| Exercise requirements |
Turn the lines starting at the one that contains "Given: Click the Delete trash can icon" and ending with the last line into a numbered list, skipping blank lines and leaving out the pictures.

| Dataset excerpts |
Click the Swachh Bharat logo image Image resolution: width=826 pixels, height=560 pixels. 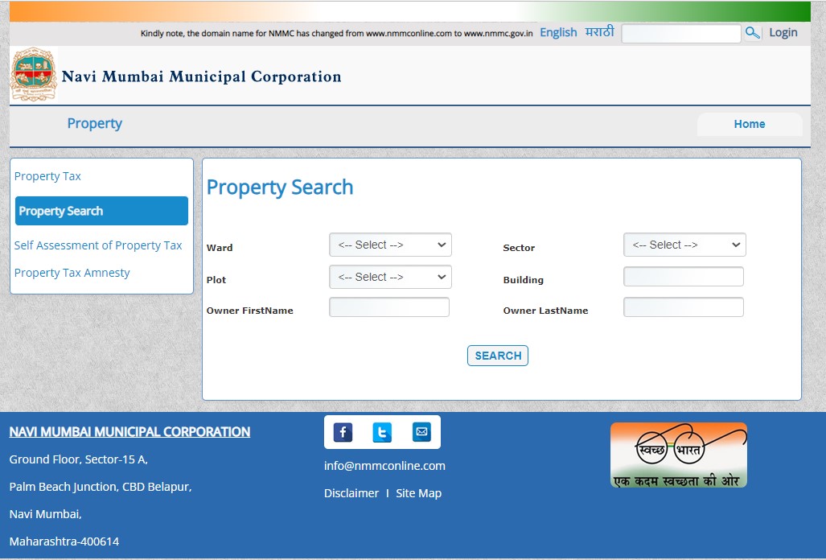(678, 455)
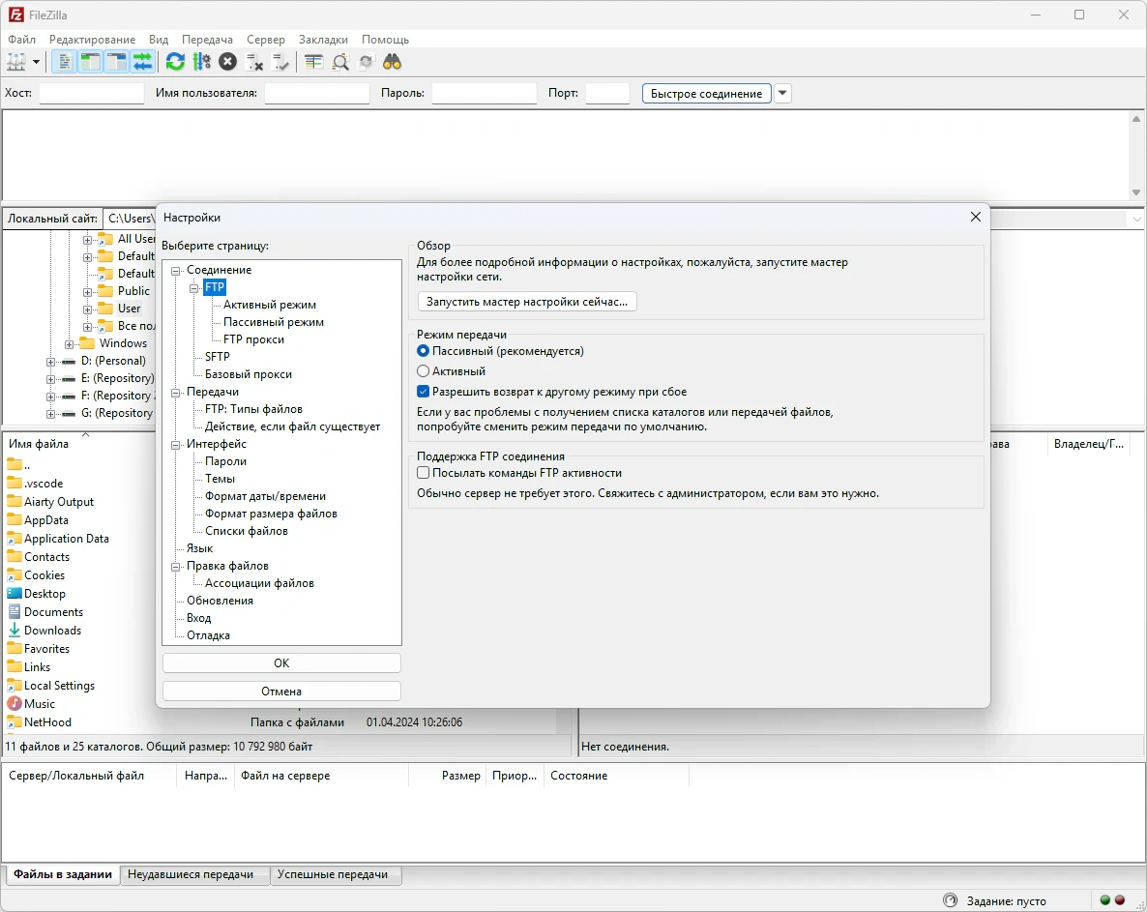Image resolution: width=1147 pixels, height=912 pixels.
Task: Open the binoculars file search icon
Action: click(392, 62)
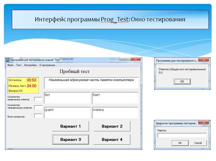Click the Пароль input field

point(182,135)
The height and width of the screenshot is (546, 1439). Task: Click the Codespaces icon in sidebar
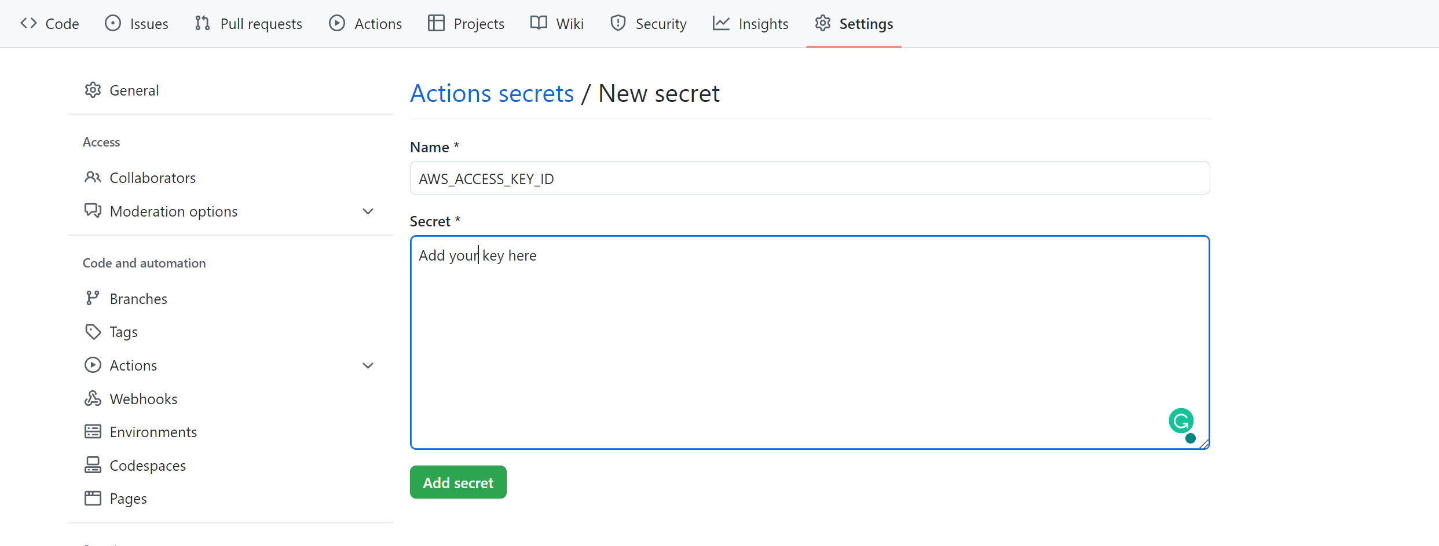[x=93, y=465]
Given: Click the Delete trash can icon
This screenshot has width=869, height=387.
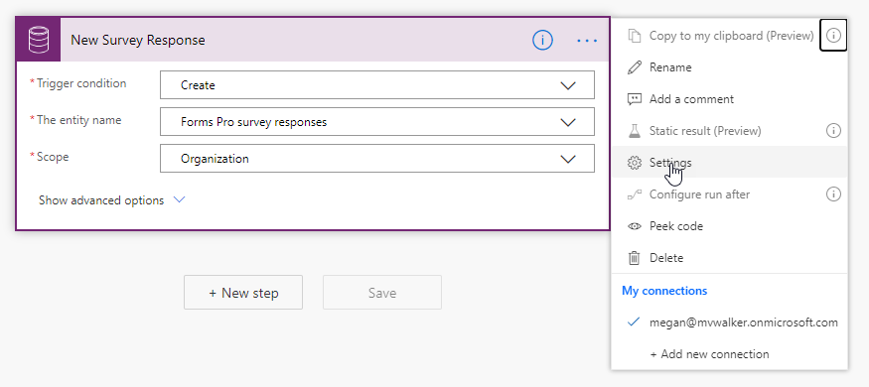Looking at the screenshot, I should (634, 258).
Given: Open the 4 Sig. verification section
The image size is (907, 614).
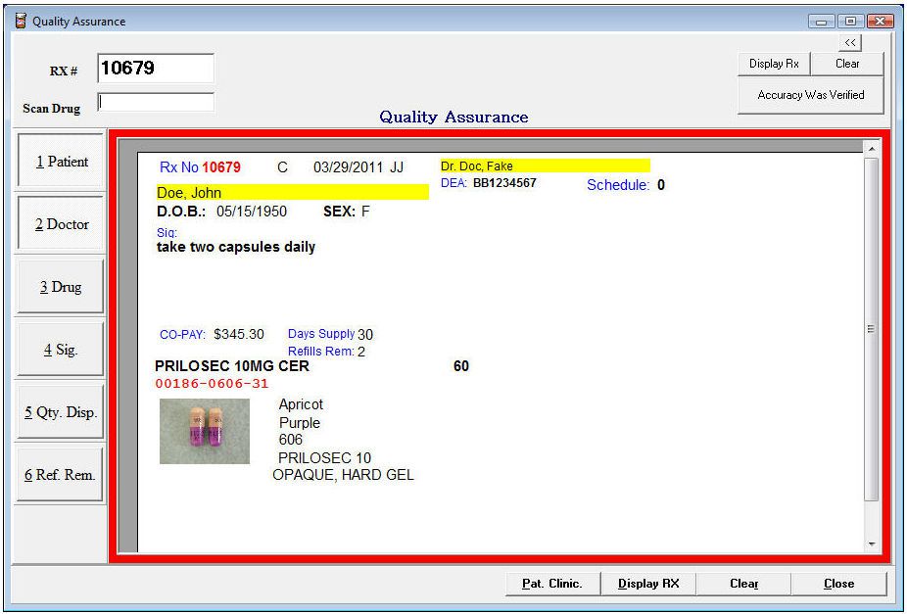Looking at the screenshot, I should [x=61, y=350].
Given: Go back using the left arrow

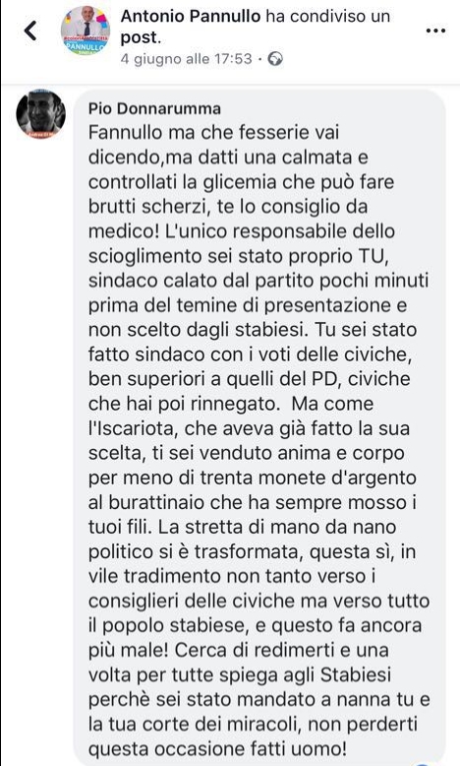Looking at the screenshot, I should click(30, 31).
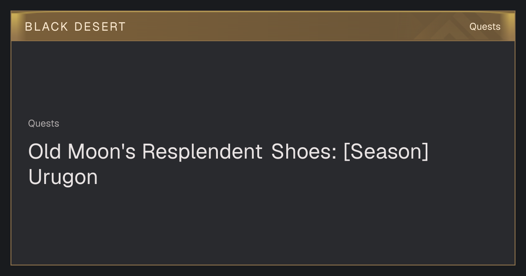The width and height of the screenshot is (526, 276).
Task: Click the word DESERT in the logo
Action: pos(100,27)
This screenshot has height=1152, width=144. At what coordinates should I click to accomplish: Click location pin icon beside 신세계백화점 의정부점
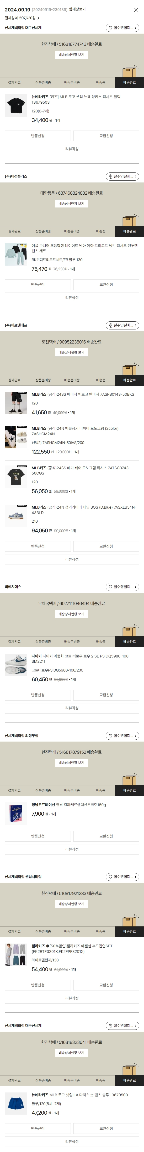pos(110,736)
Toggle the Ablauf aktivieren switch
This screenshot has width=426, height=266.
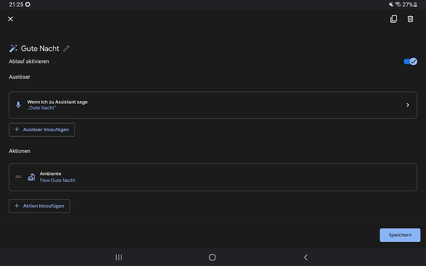coord(410,62)
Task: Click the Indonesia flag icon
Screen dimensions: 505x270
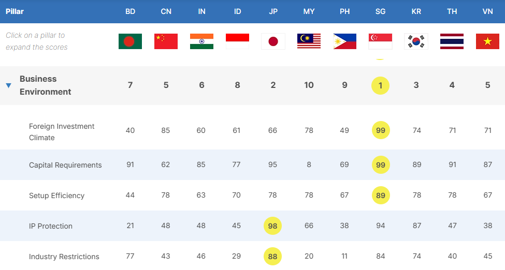Action: (237, 41)
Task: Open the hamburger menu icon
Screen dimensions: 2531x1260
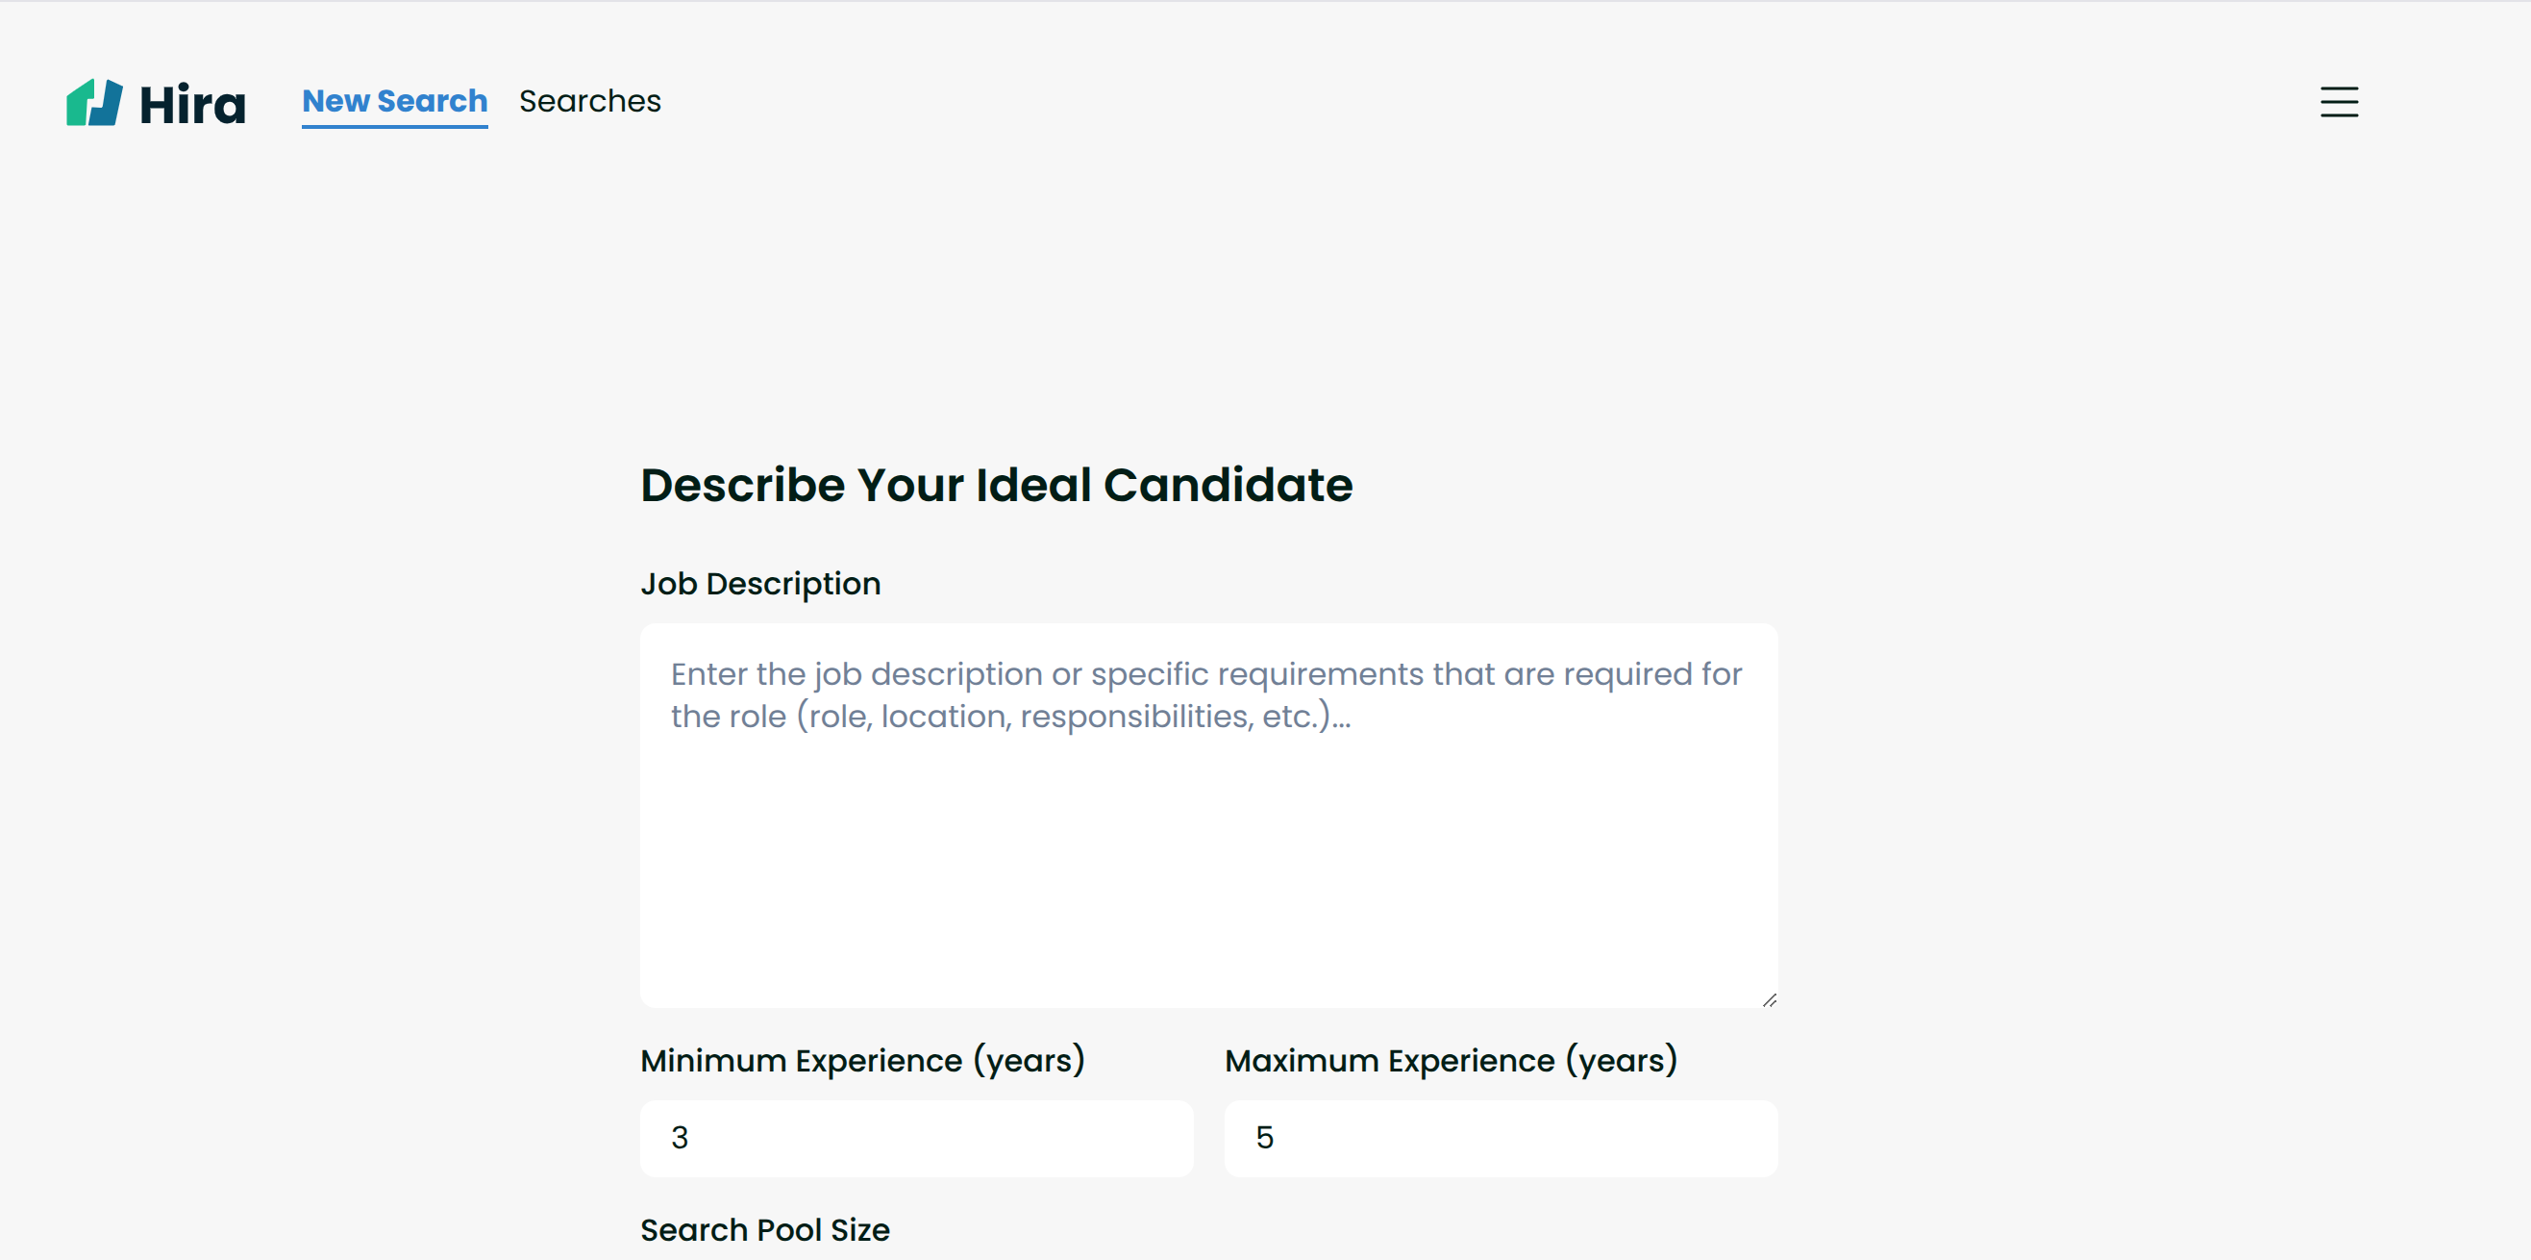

| Output below |
1. Given: Click the Delete trash can icon
2. This screenshot has width=869, height=387.
3. Looking at the screenshot, I should (634, 258).
4. Given: Open the 4 Sig. verification section
5. The image size is (907, 614).
6. Looking at the screenshot, I should [x=61, y=350].
7. Given: Go back using the left arrow
8. Looking at the screenshot, I should click(30, 31).
9. The width and height of the screenshot is (526, 276).
10. Task: Click the word DESERT in the logo
11. Action: pos(100,27)
12. This screenshot has height=1152, width=144. At what coordinates should I click to accomplish: Click location pin icon beside 신세계백화점 의정부점
13. pos(110,736)
14. Toggle the Ablauf aktivieren switch
15. This screenshot has width=426, height=266.
16. coord(410,62)
17. Task: Click the Indonesia flag icon
18. Screen dimensions: 505x270
19. Action: (237, 41)
20. Task: Open the hamburger menu icon
21. Screen dimensions: 2531x1260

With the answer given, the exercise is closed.